After you are finished repleting your glycogen stores, the best way to get back into ketosis is to do a high-intensity workout on an empty stomach on the morning after your carb refeeding is over. After the workout, restrict your carbs and continue on with the standard ketogenic diet. To help you get into ketosis even more quickly, you can perform MISS (medium intensity steady state) or medium intensity weight training on an empty stomach on the second day of the ketogenic portion of your cyclical ketogenic diet.

That’s it. Restrict carbs and work out hard. Replenish and recover with carbs. A delicate balance of high-carbohydrate dieting and ketogenic dieting for better results.

However, if you do not do high-intensity exercise regularly, a standard ketogenic diet will provide you with the best results.

A Brief Overview of The Standard Ketogenic Diet

The low-carb portion of the cyclical ketogenic diet is identical to that of a standard ketogenic diet.

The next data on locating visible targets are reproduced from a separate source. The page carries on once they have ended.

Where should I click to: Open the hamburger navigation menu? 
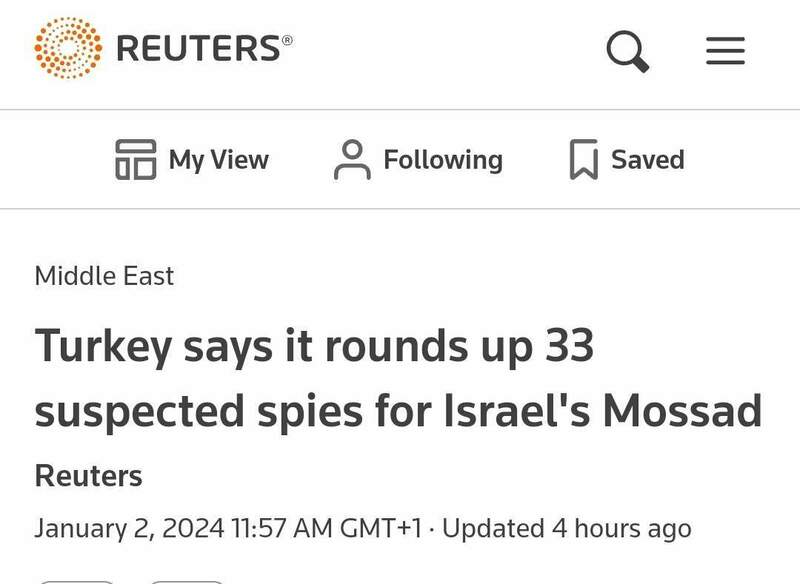tap(725, 51)
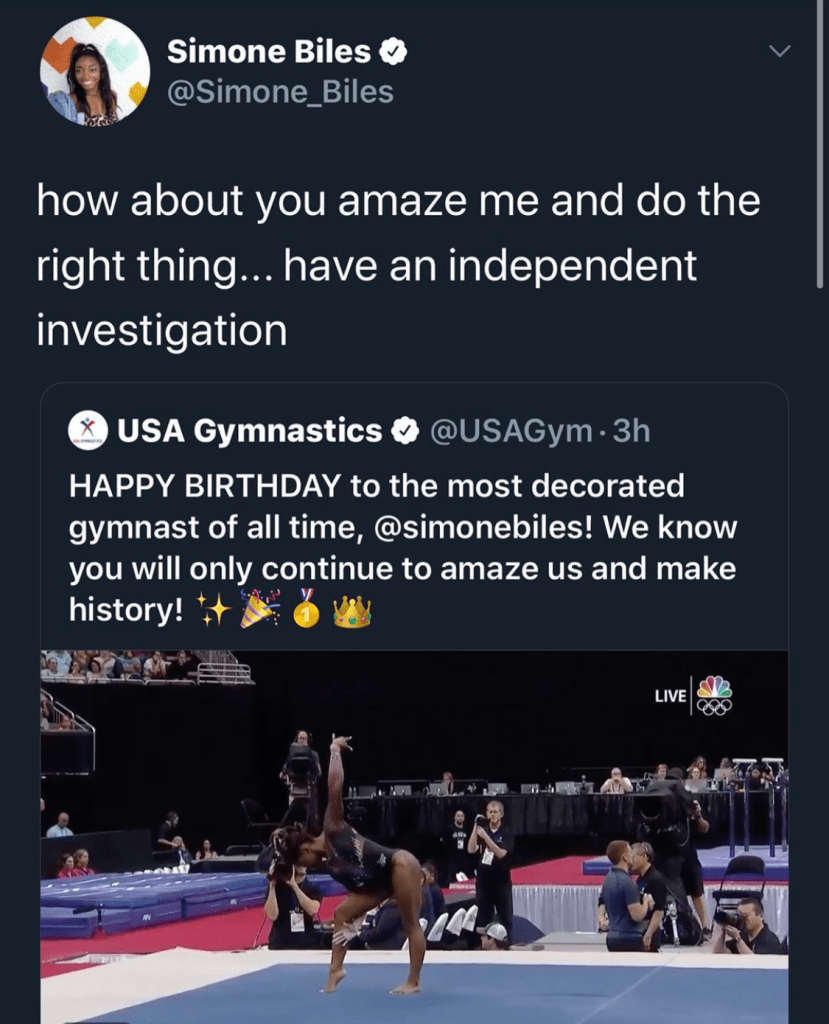Open the 3h timestamp of the quoted tweet

point(631,431)
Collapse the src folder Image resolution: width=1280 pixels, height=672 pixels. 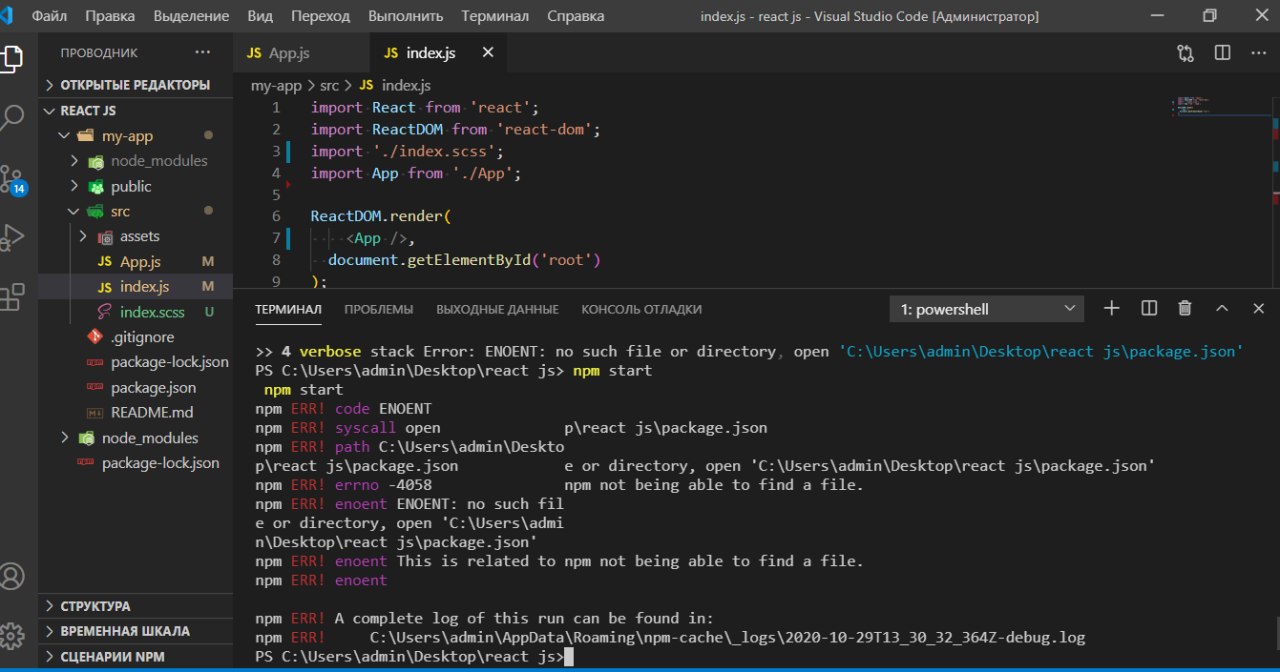[x=118, y=211]
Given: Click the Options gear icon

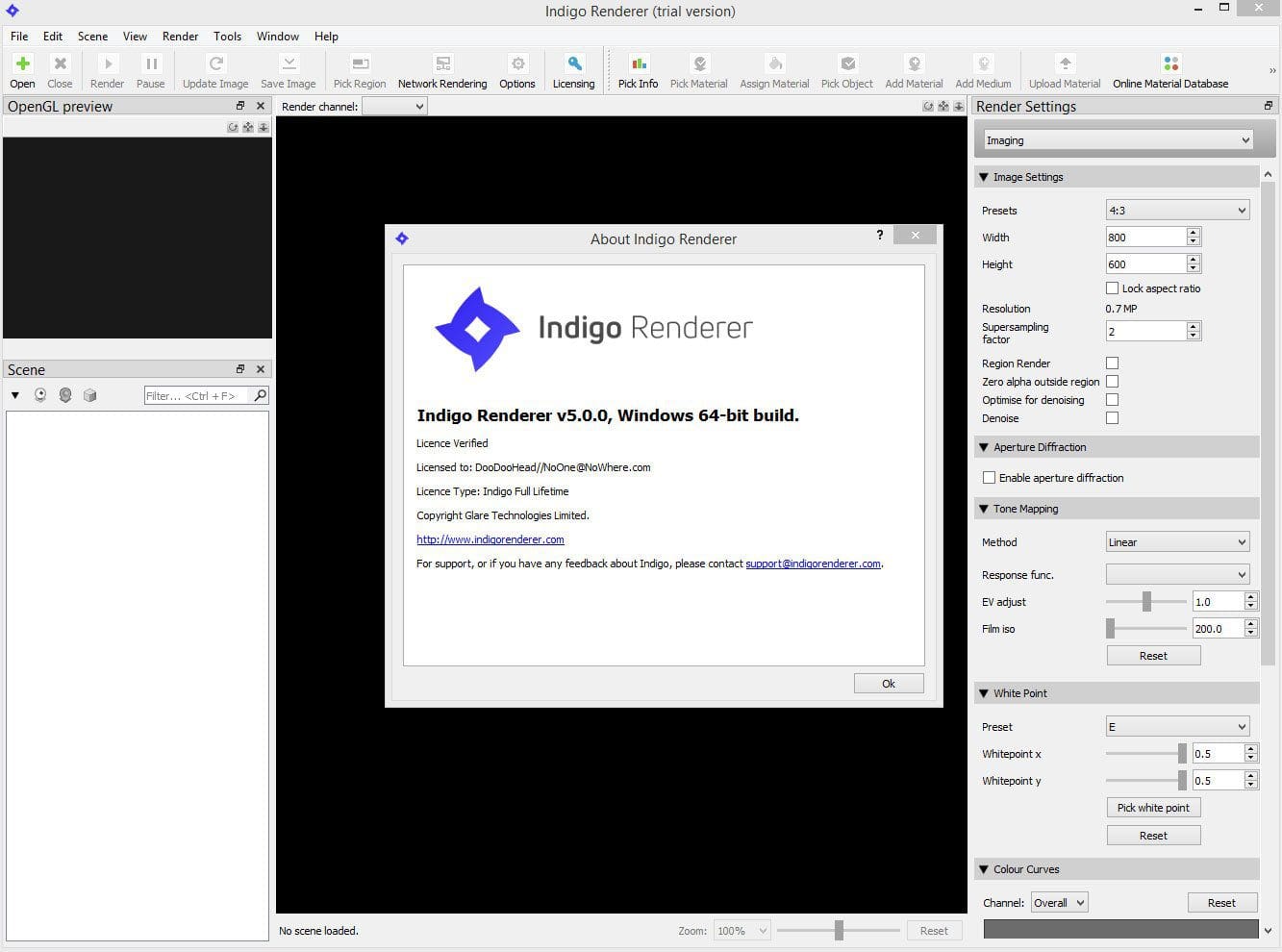Looking at the screenshot, I should click(x=517, y=64).
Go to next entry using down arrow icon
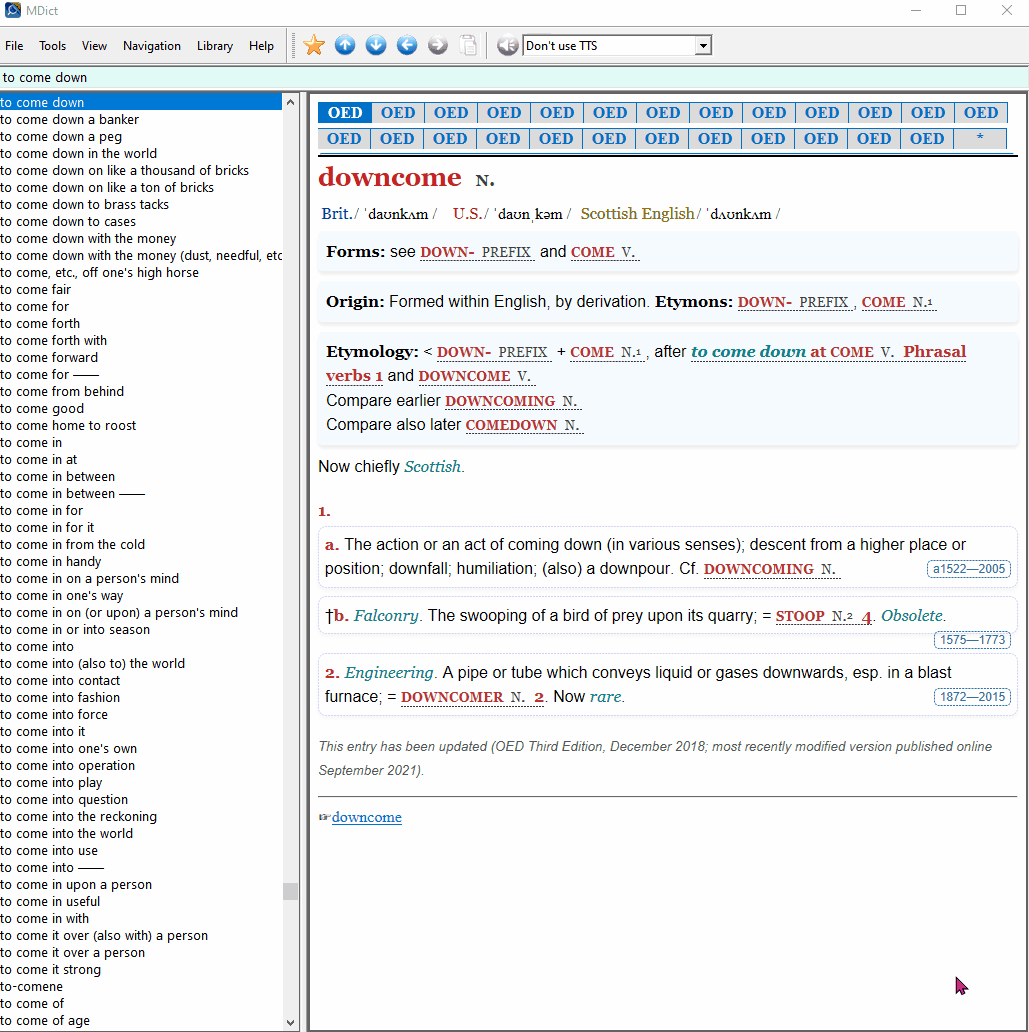This screenshot has height=1032, width=1029. [375, 45]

The nutrition is as follows:

  • Calories for gaining mass: 18 calories per pound of body weight.
  • Calories to lose weight: 12 calories per pound of body weight.
  • Calories to maintain weight: 15-16 calories per pound of body weight.
  • Carbohydrates: 30g or less per day. The fewer consumed, the faster you enter ketosis – this is more critical, as you only have 5-6 days of low carb.
  • Protein: During the first 3 weeks eat around 1 gram per pound LEAN mass or 150g, whichever greater.
  • Fats: Remainder of caloric needs.

Here is a brief list of what you should and should not eat on a standard ketogenic diet:

Do Not Eat:

  • Grains – wheat, corn, rice, cereal, etc.
  • Sugar – honey, agave, maple syrup, etc.
  • Fruit – apples, bananas, oranges, etc.
  • Tubers – potato, yams, etc.

Do Eat:

  • Meats – fish, beef, lamb, poultry, eggs, etc.
  • Leafy Greens – spinach, kale, etc.
  • Above ground vegetables – broccoli, cauliflower, etc.
  • High Fat Dairy – hard cheeses, high fat cream, butter, etc.
  • Nuts and seeds – macadamias, walnuts, sunflower seeds, etc.
  • Avocado and berries – raspberries, blackberries, and other low glycemic impact berries
  • Sweeteners – stevia, erythritol, monk fruit, and other low-carb sweeteners
  • Other fats – coconut oil, high-fat salad dressing, saturated fats, etc.